Passage extrait:
En 1935, Virginia joue aux côtés du fameux ténor Lawrence Tibbett dans Metropolitan, le roman d’un chanteur (elle y chante un air de Carmen doublée par une artiste lyrique) , incrane à nouveau une cantatrice (le fameux rossignol suédois Jenny Lind)dans the mighty Barnum et a l’honneur de figurer dans L’Amérique chante qui est considéré comme le plus mauvais film musical de la MGM ; Heureusement, elle se rattrapera l’année suivante en jouant dans les deux films les plus marquant de sa carrière.

Le grand Ziegfeld est une bio un peu lourde du célèbre producteur de revues connu pour ses numéros musicaux volontairement pachydermiques. Virginia qui avait autrefois dansé dans les fameuses follies était tout à fait légitime pour y figurer et chacun se souvient de l’incroyable numéro où elle est juchée en haut d’une immense pièce montée en carton-pâte, avec des danseurs et des girls à tous les niveaux.. ; d’aucuns prétendent que la froide et peu diplomate Virginia n’était guère appréciée de ses collègues et qu’à la fin de la séquence, tout le monde est parti en vitesse, la laissant toute seule au sommet de son gâteau en carton !

Données fournies:

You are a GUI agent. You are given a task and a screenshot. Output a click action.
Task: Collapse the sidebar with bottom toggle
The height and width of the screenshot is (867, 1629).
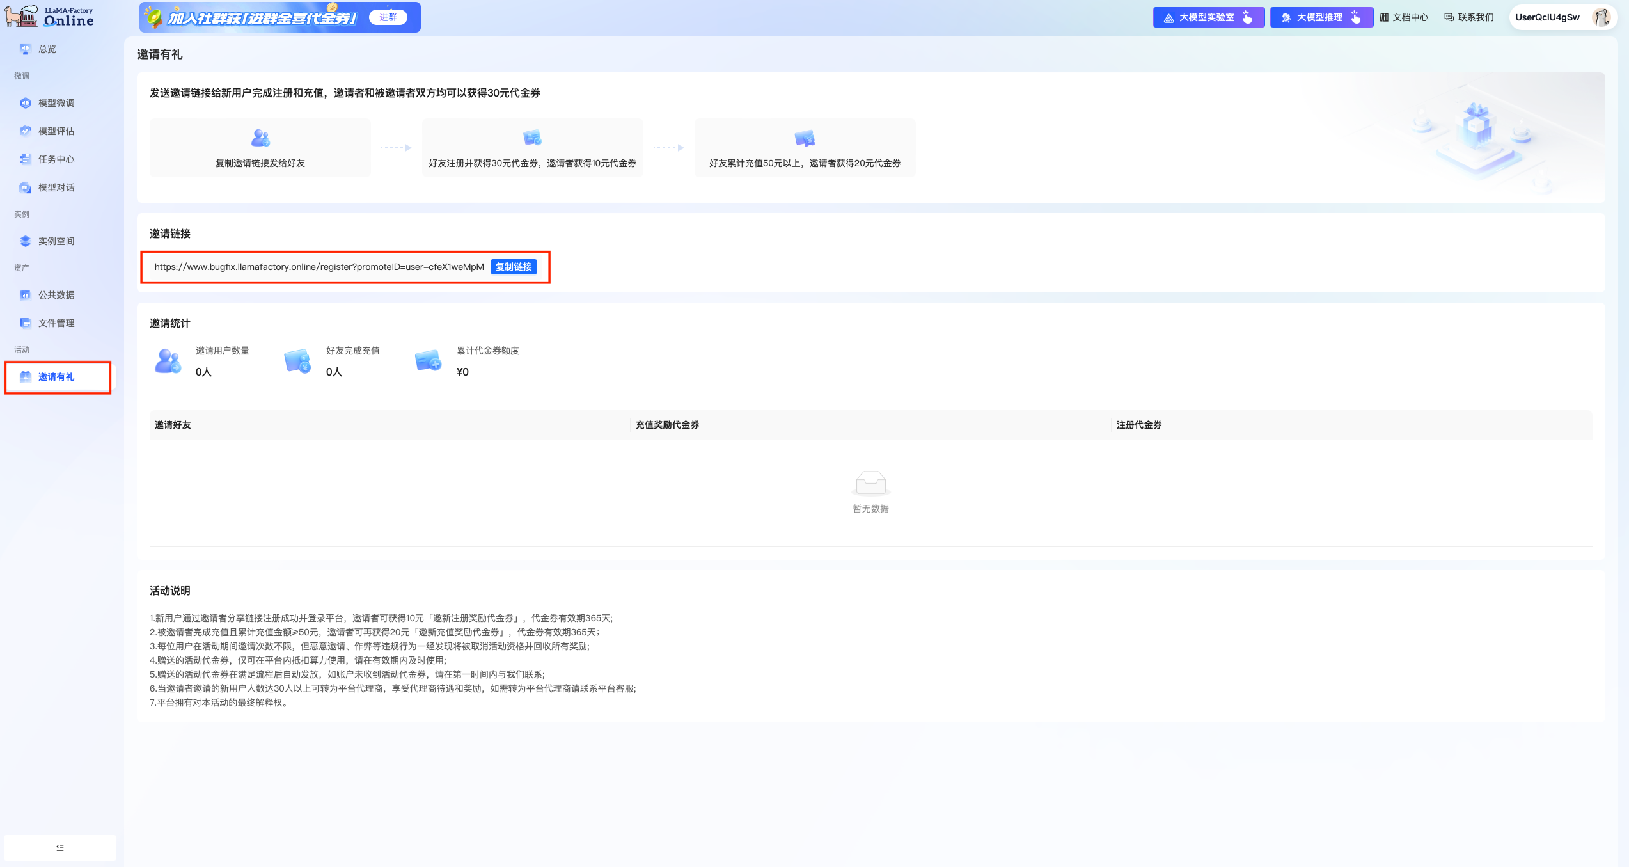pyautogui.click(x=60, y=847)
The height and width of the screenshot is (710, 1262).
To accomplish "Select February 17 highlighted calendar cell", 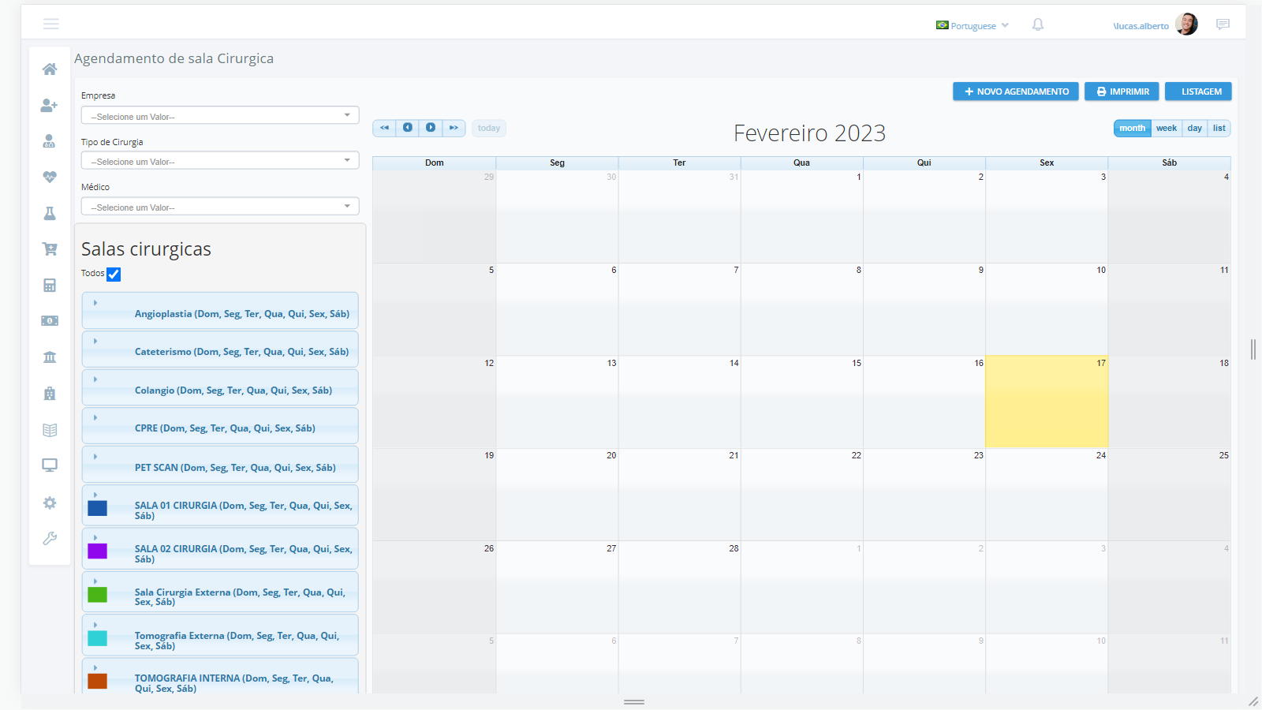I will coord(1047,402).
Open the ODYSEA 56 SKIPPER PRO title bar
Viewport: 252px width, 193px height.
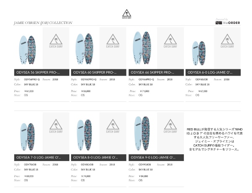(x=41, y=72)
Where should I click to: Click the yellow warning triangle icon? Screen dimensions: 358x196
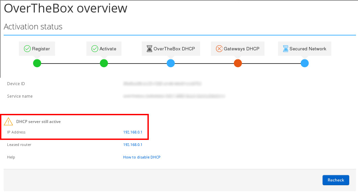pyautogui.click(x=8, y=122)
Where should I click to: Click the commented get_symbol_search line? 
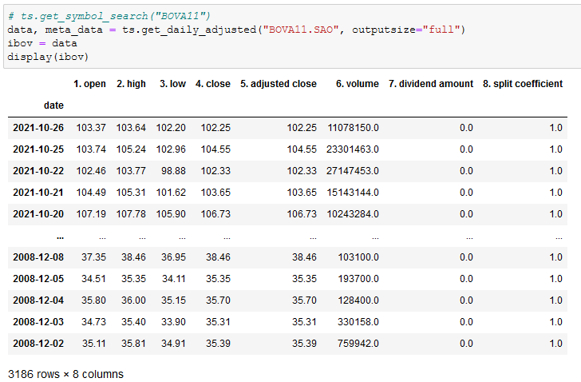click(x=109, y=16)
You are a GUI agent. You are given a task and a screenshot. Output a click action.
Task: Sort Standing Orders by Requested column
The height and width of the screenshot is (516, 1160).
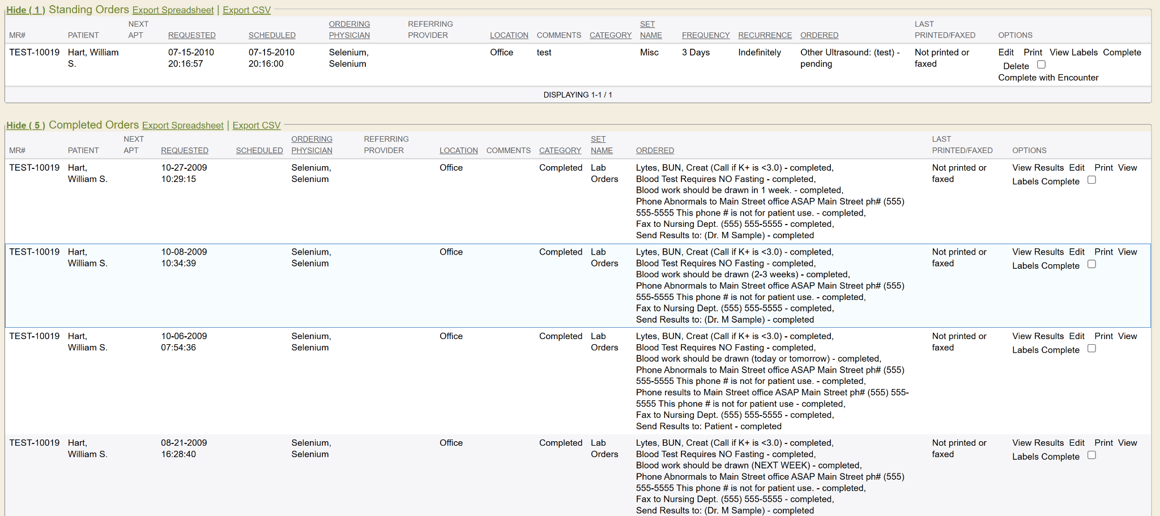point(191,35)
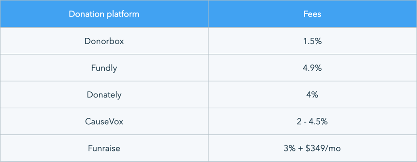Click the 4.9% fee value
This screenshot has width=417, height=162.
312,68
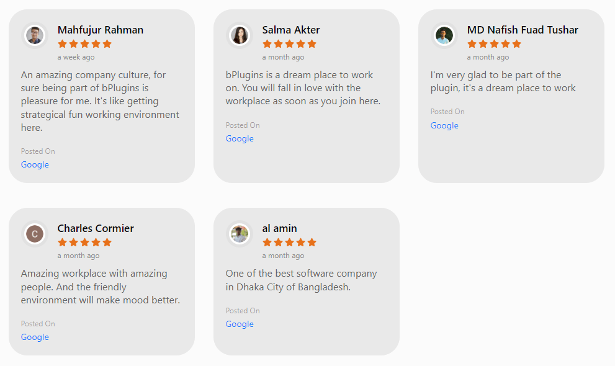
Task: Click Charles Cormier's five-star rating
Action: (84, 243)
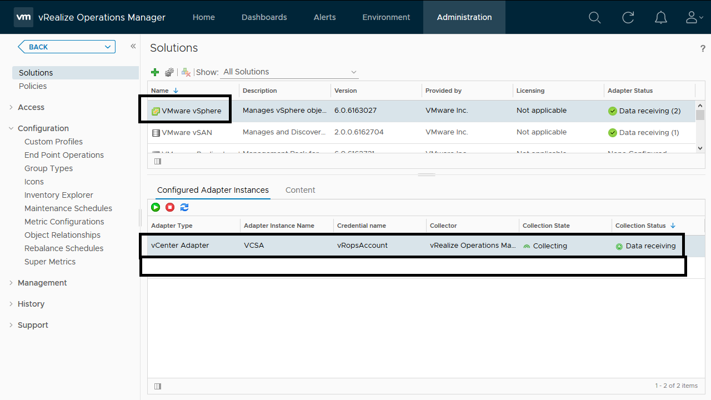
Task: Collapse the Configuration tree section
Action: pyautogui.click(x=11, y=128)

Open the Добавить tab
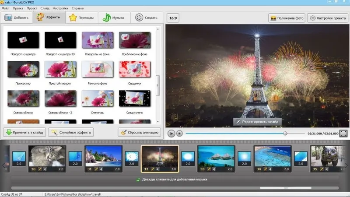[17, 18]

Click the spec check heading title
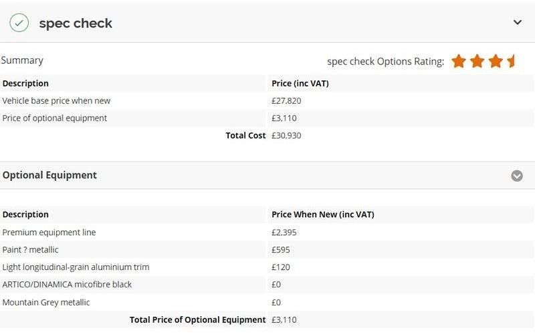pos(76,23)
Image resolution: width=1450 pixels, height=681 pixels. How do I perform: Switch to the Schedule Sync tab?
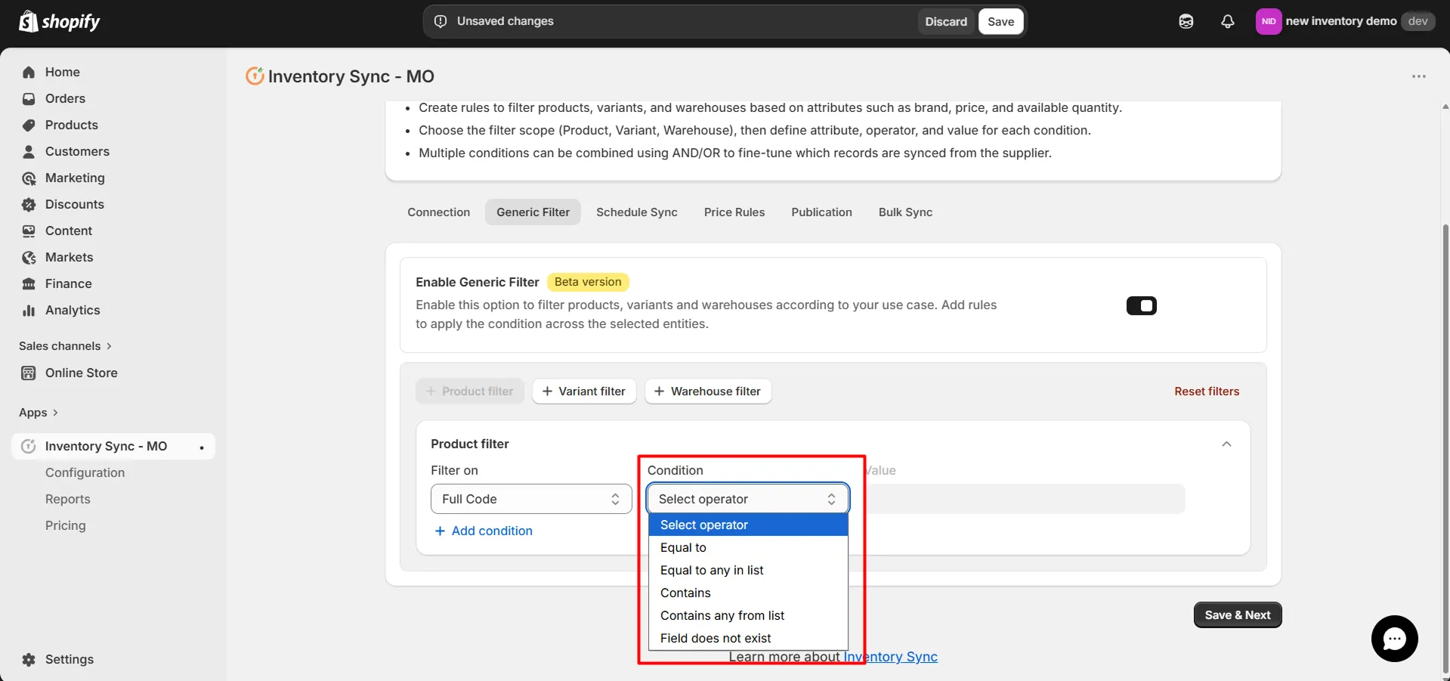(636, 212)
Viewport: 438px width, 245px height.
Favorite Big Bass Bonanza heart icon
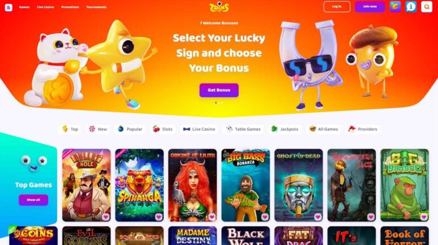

Défis:
a: Répondez à ces questions sur le passage consacré à la carrière de Virginia au cinéma :
(i) Aux côtés de quel ténor Virginia joue-t-elle en 1935 ?
(ii) Quel film est considéré comme le plus mauvais film musical de la MGM ?
(iii) Dans le numéro resté célèbre du Grand Ziegfeld, en haut de quoi Virginia est-elle juchée ?
b: Poursuivez le passage consacré à la carrière de Virginia au cinéma à partir de sa dernière phrase.

En réponse:
a:
(i) Lawrence Tibbett.
(ii) L'Amérique chante.
(iii) En haut d'une immense pièce montée en carton-pâte.

b:
En tous les cas, sa prestation fut jugée tout à fait convaincante (et passe beaucoup mieux de nos jours que le jeu outré de Luise Rainer qui fut pourtant récompensée d’un oscar). Dans Broadway Melody of 1936, Virginia est encore plus exquise quand elle courtise James Stewart en lui fredonnant le sublime air de Cole Porter « I’ve got you under my skin ». Pour bien assurer son numéro, la vedette avait pris des cours de chant auprès de Roger Edens : son excellente prestation reçut même l’accolade de Porter, en personne, qui déclara des années plus tard que personne n’a mieux chanté qu’elle ce fameux refrain. C’est en effet, sans doute dans ce subtil mélange de haute sophistication et de séduction calme, que la vedette s’est montrée sous son meilleur jour. Elle se tire fort bien d’ une femme jalouse de GB Seitz, un mélo écrit par Erich Von Stroheim, inspiré par un drame personnel vécu par l’auteur.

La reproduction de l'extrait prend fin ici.